Serpico retired on June 15, 1972, one month after receiving the NYPD's highest commendation, the Medal of Honor. There was no ceremony; according to Serpico, it was simply handed to him over the desk "like a pack of cigarettes." In 2014, Serpico stated that the department still had not issued him the certificate that normally would accompany the medal.

In December 2021, Eric Adams, then mayor-elect of New York City and a former NYPD officer, said "[Serpico's] bravery inspired my law enforcement career" and said that he would ensure that the omission was corrected. On February 3, 2022, exactly fifty-one years after the shooting, Serpico received the certificate, which he greeted with an improvised "21-gun salute" made with the sound of popping bubble wrap.

• Provided data

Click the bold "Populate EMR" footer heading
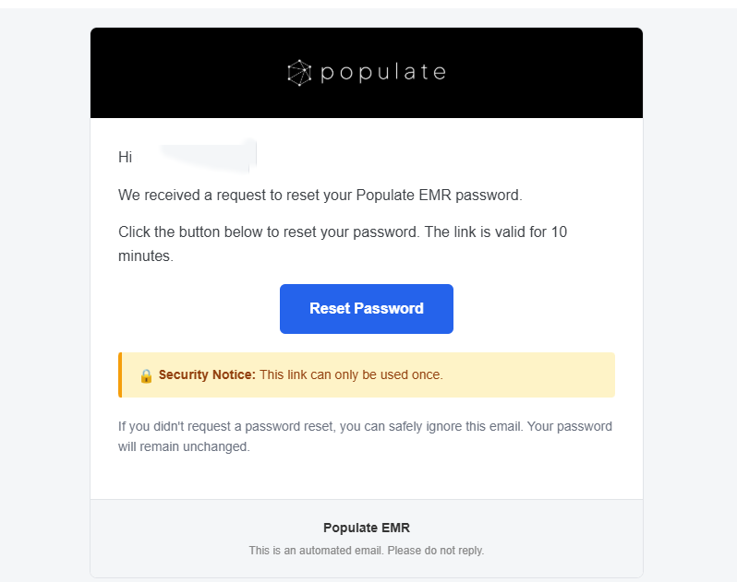 [367, 528]
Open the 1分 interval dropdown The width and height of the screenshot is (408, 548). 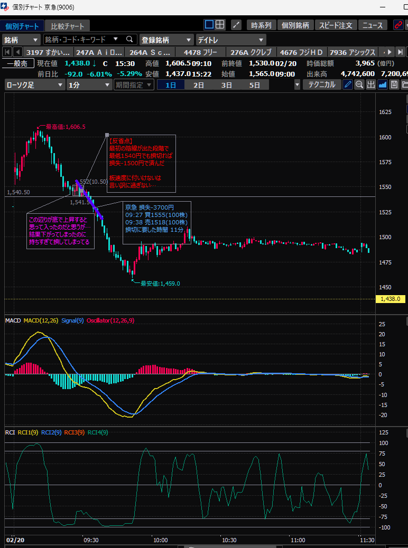click(89, 84)
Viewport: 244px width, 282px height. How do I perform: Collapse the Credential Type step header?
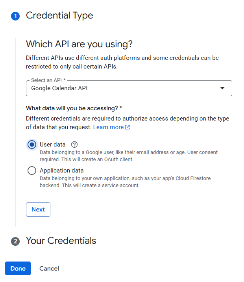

• Directions
(1) Summarize the passage about Serpico's Medal of Honor in two sentences.
(2) In the passage about Serpico's Medal of Honor, what made the sound of his improvised "21-gun salute"?
(3) Please proceed with the passage about Serpico's Medal of Honor, picking up after its final sentence.

• Answer set
(1) Serpico retired from the NYPD on June 15, 1972, a month after the Medal of Honor was handed to him over the desk with no ceremony, and as of 2014 he still had not received the certificate that normally comes with it. After Eric Adams, then mayor-elect, promised in December 2021 to correct the omission, Serpico received the certificate on February 3, 2022, and greeted it with a "21-gun salute" of popping bubble wrap.

(2) Popping bubble wrap.

(3)
When it was decided to make the movie about Serpico's life, Al Pacino invited him to stay at a house that Pacino had rented in Montauk, Long Island. Pacino asked Serpico about why he had stepped forward, to which he replied, "Well, Al, I don't know. I guess I would have to say it would be because... if I didn't, who would I be when I listened to a piece of music?" Serpico has credited his grandfather (who had once been assaulted and robbed), and his uncle (a respected policeman in Italy), for his own sense of justice.

===Effect on the NYPD===
As a result of Serpico's efforts, some have claimed that the NYPD has drastically changed. Michael Armstrong, who was counsel to the Knapp Commission and went on to become chairman of the Commission to Combat Police Corruption, observed in 2012, "the attitude throughout the department seems fundamentally hostile to the kind of systemized graft that had been a way of life almost forty years ago." The Commission has become a permanent advisory body, and in its 2018 report while noting that there has been progress on NYPD corruption and transparency, offered thirteen suggestions covering a range of reporting, transparency and adjudication procedures. In its 2022 interim response report, the NYPD responded to five of these suggestions, rejecting three as inappropriate or unnecessary. Serpico disagrees that the Commission has made a meaningful difference to NYPD culture, stating in 2010: "An honest cop still can't find a place to go and complain without fear of recrimination. The blue wall will always be there because the system supports it."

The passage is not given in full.